(What you need to do): Extract every line between the one with "Task: Select the Art Store label" and the end of the entries, both included, word for word and free of pictures.

(Input records):
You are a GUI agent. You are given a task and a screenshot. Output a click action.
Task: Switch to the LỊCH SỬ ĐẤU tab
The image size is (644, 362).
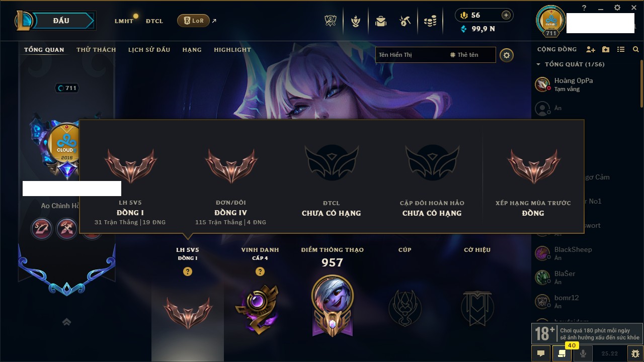[149, 50]
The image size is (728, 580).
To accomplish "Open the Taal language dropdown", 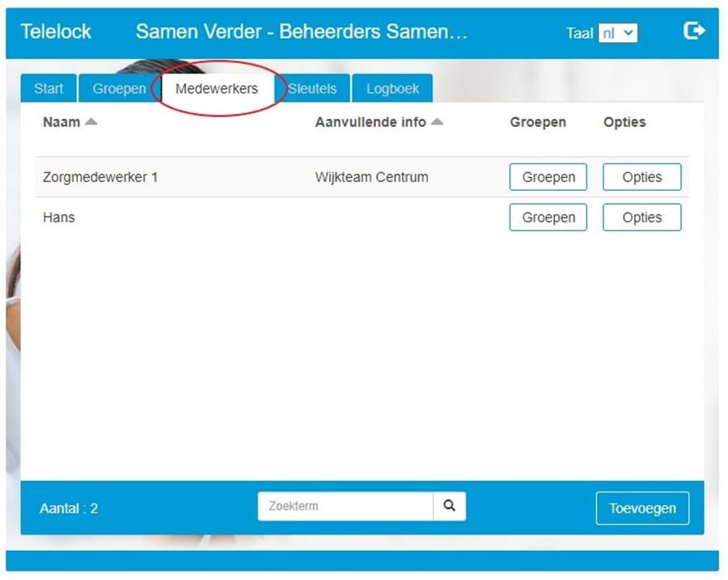I will (618, 33).
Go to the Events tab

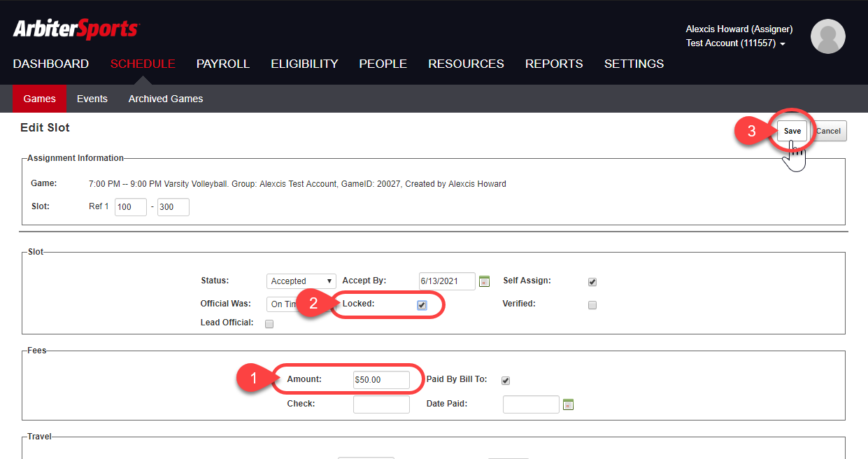point(92,99)
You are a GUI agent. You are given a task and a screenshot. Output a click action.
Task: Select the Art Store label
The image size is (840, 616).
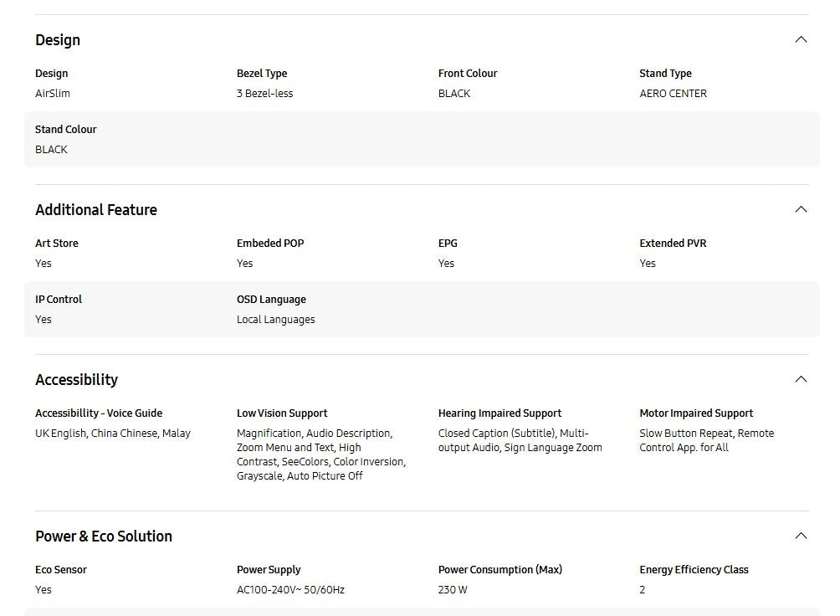pyautogui.click(x=57, y=244)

(Written response):
Task: Select the Art Store label
The image size is (840, 616).
pyautogui.click(x=57, y=244)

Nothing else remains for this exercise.